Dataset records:
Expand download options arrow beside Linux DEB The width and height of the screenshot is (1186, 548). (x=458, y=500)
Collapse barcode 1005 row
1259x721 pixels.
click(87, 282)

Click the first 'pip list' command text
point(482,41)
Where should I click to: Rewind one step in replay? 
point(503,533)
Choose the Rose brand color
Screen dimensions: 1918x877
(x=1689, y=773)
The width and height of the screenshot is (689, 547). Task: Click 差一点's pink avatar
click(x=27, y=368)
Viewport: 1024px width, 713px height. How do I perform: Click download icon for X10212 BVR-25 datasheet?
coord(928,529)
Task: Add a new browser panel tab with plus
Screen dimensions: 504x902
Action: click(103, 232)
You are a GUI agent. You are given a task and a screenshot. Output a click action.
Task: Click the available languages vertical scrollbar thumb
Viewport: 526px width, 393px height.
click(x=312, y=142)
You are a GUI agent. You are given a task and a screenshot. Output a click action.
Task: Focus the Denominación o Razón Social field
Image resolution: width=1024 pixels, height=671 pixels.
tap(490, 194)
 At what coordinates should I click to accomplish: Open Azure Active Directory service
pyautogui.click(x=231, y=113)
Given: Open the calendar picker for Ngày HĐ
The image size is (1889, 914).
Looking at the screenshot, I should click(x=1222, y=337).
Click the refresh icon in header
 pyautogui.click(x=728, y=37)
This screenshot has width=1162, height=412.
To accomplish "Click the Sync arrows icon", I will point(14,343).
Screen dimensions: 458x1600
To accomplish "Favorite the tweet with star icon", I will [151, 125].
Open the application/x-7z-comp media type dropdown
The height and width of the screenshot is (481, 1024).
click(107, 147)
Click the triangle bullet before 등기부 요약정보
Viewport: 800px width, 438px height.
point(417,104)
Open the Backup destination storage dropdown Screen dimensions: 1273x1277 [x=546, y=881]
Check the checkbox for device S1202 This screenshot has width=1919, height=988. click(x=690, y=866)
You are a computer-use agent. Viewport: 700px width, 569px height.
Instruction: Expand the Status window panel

#### Work to complete
Rewrite all of the material above so that "Screen dimensions" becomes "Screen size" wherever it occurs. Keep every other character unchanged.

#### Finished answer
Expand download options arrow beside Linux DEB The width and height of the screenshot is (1186, 548). (x=458, y=500)
Collapse barcode 1005 row
1259x721 pixels.
click(87, 282)

Click the first 'pip list' command text
point(482,41)
Where should I click to: Rewind one step in replay? 
point(503,533)
Choose the Rose brand color
Screen size: 1918x877
(x=1689, y=773)
The width and height of the screenshot is (689, 547). Task: Click 差一点's pink avatar
click(x=27, y=368)
Viewport: 1024px width, 713px height. How do I perform: Click download icon for X10212 BVR-25 datasheet?
coord(928,529)
Task: Add a new browser panel tab with plus
Screen size: 504x902
Action: click(103, 232)
You are a GUI agent. You are given a task and a screenshot. Output a click action.
Task: Click the available languages vertical scrollbar thumb
Viewport: 526px width, 393px height.
click(x=312, y=142)
You are a GUI agent. You are given a task and a screenshot. Output a click action.
Task: Focus the Denominación o Razón Social field
Image resolution: width=1024 pixels, height=671 pixels.
tap(490, 194)
 At what coordinates should I click to accomplish: Open Azure Active Directory service
pyautogui.click(x=231, y=113)
Given: Open the calendar picker for Ngày HĐ
The image size is (1889, 914).
Looking at the screenshot, I should click(x=1222, y=337).
Click the refresh icon in header
 pyautogui.click(x=728, y=37)
This screenshot has width=1162, height=412.
To accomplish "Click the Sync arrows icon", I will point(14,343).
Screen size: 458x1600
To accomplish "Favorite the tweet with star icon", I will [151, 125].
Open the application/x-7z-comp media type dropdown
The height and width of the screenshot is (481, 1024).
click(107, 147)
Click the triangle bullet before 등기부 요약정보
Viewport: 800px width, 438px height.
point(417,104)
Open the Backup destination storage dropdown Screen size: 1273x1277 [x=546, y=881]
Check the checkbox for device S1202 This screenshot has width=1919, height=988. click(x=690, y=866)
You are a computer-use agent. Viewport: 700px width, 569px height.
Instruction: Expand the Status window panel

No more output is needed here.